The Python to Core translator is a fairly unremarkable NodeVisitor class. It recursively descends through the Python AST compressing it into our Core form. For our example application this is obviously only a very small subset of the entire AST, and a lot of cases are missing. We are going to support basic loops, arithmetic with addition and multiplication, numeric literals, and array indexing.
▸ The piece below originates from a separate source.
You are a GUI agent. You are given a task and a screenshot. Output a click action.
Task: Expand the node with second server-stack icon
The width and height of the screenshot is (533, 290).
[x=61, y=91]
class PythonVisitor(ast.NodeVisitor):

    def __init__(self):
        pass

    def __call__(self, source):
        if isinstance(source, types.ModuleType):
            source = dedent(inspect.getsource(source))
        if isinstance(source, types.FunctionType):
            source = dedent(inspect.getsource(source))
        if isinstance(source, types.LambdaType):
            source = dedent(inspect.getsource(source))
        elif isinstance(source, (str, unicode)):
            source = dedent(source)
        else:
            raise NotImplementedError

        self._source = source
        self._ast = ast.parse(source)
        return self.visit(self._ast)

    def visit_Module(self, node):
        body = map(self.visit, node.body)
        return body[0]

    def visit_Name(self, node):
        return Var(node.id)

    def visit_Num(self, node):
        if isinstance(node.n, float):
            return LitFloat(node.n)
        else:
            return LitInt(node.n)

    def visit_Bool(self, node):
        return LitBool(node.n)

    def visit_Call(self, node):
        name = self.visit(node.func)
        args = map(self.visit, node.args)
        keywords = map(self.visit, node.keywords)
        return App(name, args)

    def visit_BinOp(self, node):
        op_str = node.op.__class__
        a = self.visit(node.left)
        b = self.visit(node.right)
        opname = primops[op_str]
        return Prim(opname, [a, b])

    def visit_Assign(self, node):
        targets = node.targets

        assert len(node.targets) == 1
        var = node.targets[0].id
        val = self.visit(node.value)
        return Assign(var, val)

    def visit_FunctionDef(self, node):
        stmts = list(node.body)
        stmts = map(self.visit, stmts)
        args = map(self.visit, node.args.args)
        res = Fun(node.name, args, stmts)
        return res

    def visit_Pass(self, node):
        return Noop()

    def visit_Lambda(self, node):
        args = self.visit(node.args)
        body = self.visit(node.body)

    def visit_Return(self, node):
        val = self.visit(node.value)
        return Return(val)

    def visit_Attribute(self, node):
        if node.attr == "shape":
            val = self.visit(node.value)
            return Prim("shape#", [val])
        else:
            raise NotImplementedError

    def visit_Subscript(self, node):
        if isinstance(node.ctx, ast.Load):
            if node.slice:
                val = self.visit(node.value)
                ix = self.visit(node.slice.value)
                return Index(val, ix)
        elif isinstance(node.ctx, ast.Store):
            raise NotImplementedError

    def visit_For(self, node):
        target = self.visit(node.target)
        stmts = map(self.visit, node.body)
        if node.iter.func.id in {"xrange", "range"}:
            args = map(self.visit, node.iter.args)
        else:
            raise Exception("Loop must be over range")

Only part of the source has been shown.